South Essex workers have been assured that their company pensions are safe, in spite of a funding gap that could yet exceed £10bn.

New figures have revealed that the economic downturn has lead to a shortfall between the current value of pension schemes run by some of the country's top companies and the benefits eventually due to their members is now more than £6bn, and likely to keep rising.

One of the largest shortfalls - a massive £776m - is being faced by BAE Systems, which employs 1,400 people at the Basildon headquarters of its avionics division.

Marconi, which also employs hundreds of people around Essex, has a funding gap of £136m.

The deficits have been declared under the Government's controversial new FRS17 accounting standard, which requires companies to include details of the current assets and liabilities of their schemes on their balance sheets.

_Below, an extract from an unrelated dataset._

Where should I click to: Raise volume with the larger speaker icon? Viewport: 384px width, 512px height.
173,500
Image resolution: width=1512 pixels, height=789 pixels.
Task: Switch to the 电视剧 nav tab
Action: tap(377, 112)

Opponents claim that the result is just a snapshot of the scheme at a particular moment and the current weak economy means they give a false impression.

BAE Systems spokesman Phil Soucy said: "This will have zero effect. We are very aware of our responsibilities and no one's pension is at any risk whatsoever, period.

"It is just a snapshot, and obviously if you manage to do it just after September 11, things will not look as good as they would at another time."

Ian Reynolds, Billericay-based pensions expert and board member of the Institute of Actuaries, urged employees not to panic, insisting that the shortfalls will soon come down once the stock market picks up.

But he did warn that the current problems could strengthen the current trend away from guaranteed final salary schemes in favour of guaranteed contribution schemes, which have a far less predictable outcome for the retiree.